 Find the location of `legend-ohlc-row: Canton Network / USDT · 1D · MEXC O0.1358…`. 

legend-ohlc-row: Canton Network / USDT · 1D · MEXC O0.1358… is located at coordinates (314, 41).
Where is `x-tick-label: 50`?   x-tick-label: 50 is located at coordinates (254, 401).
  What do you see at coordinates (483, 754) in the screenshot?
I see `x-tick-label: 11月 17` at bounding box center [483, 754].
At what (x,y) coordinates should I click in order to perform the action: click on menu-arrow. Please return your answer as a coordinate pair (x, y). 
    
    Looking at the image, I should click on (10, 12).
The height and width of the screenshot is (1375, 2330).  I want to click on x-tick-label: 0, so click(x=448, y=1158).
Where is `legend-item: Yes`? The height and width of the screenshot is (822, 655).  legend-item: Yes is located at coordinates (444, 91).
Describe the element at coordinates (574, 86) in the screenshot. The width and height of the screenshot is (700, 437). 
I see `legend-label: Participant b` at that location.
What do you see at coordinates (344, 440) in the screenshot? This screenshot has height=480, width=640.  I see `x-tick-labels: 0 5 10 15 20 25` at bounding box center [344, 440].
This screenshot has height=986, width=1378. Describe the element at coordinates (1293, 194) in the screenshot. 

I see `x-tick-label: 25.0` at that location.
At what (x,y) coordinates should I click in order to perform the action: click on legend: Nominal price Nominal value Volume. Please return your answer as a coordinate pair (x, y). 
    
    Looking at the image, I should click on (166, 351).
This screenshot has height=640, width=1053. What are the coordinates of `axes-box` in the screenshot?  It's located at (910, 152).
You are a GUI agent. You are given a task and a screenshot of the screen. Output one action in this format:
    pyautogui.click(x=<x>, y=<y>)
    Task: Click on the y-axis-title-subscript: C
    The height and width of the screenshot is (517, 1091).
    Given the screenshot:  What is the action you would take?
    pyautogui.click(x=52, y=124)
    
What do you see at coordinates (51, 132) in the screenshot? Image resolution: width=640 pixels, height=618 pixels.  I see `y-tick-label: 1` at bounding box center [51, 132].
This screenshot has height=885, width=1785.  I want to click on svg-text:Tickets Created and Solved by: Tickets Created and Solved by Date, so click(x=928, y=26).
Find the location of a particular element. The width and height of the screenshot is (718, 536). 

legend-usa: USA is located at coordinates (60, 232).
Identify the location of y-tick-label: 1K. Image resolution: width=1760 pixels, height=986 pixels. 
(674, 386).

+ + +

### What the exercise asks
Format every line of the records above as a JSON list of strings, one string per line, omitting blank lines.

### Written answer
[
  " Find the location of `legend-ohlc-row: Canton Network / USDT · 1D · MEXC O0.1358…`. ",
  "legend-ohlc-row: Canton Network / USDT · 1D · MEXC O0.1358… is located at coordinates (314, 41).",
  "Where is `x-tick-label: 50`?   x-tick-label: 50 is located at coordinates (254, 401).",
  "  What do you see at coordinates (483, 754) in the screenshot?",
  "I see `x-tick-label: 11月 17` at bounding box center [483, 754].",
  "At what (x,y) coordinates should I click in order to perform the action: click on menu-arrow. Please return your answer as a coordinate pair (x, y). ",
  "    Looking at the image, I should click on (10, 12).",
  "The height and width of the screenshot is (1375, 2330).  I want to click on x-tick-label: 0, so click(x=448, y=1158).",
  "Where is `legend-item: Yes`? The height and width of the screenshot is (822, 655).  legend-item: Yes is located at coordinates (444, 91).",
  "Describe the element at coordinates (574, 86) in the screenshot. The width and height of the screenshot is (700, 437). ",
  "I see `legend-label: Participant b` at that location.",
  "What do you see at coordinates (344, 440) in the screenshot? This screenshot has height=480, width=640.  I see `x-tick-labels: 0 5 10 15 20 25` at bounding box center [344, 440].",
  "This screenshot has height=986, width=1378. Describe the element at coordinates (1293, 194) in the screenshot. ",
  "I see `x-tick-label: 25.0` at that location.",
  "At what (x,y) coordinates should I click in order to perform the action: click on legend: Nominal price Nominal value Volume. Please return your answer as a coordinate pair (x, y). ",
  "    Looking at the image, I should click on (166, 351).",
  "This screenshot has height=640, width=1053. What are the coordinates of `axes-box` in the screenshot?  It's located at (910, 152).",
  "You are a GUI agent. You are given a task and a screenshot of the screen. Output one action in this format:",
  "    pyautogui.click(x=<x>, y=<y>)",
  "    Task: Click on the y-axis-title-subscript: C",
  "    The height and width of the screenshot is (517, 1091).",
  "    Given the screenshot:  What is the action you would take?",
  "    pyautogui.click(x=52, y=124)",
  "What do you see at coordinates (51, 132) in the screenshot? Image resolution: width=640 pixels, height=618 pixels.  I see `y-tick-label: 1` at bounding box center [51, 132].",
  "This screenshot has height=885, width=1785.  I want to click on svg-text:Tickets Created and Solved by: Tickets Created and Solved by Date, so click(x=928, y=26).",
  "Find the location of a particular element. The width and height of the screenshot is (718, 536). ",
  "legend-usa: USA is located at coordinates (60, 232).",
  "Identify the location of y-tick-label: 1K. Image resolution: width=1760 pixels, height=986 pixels. ",
  "(674, 386)."
]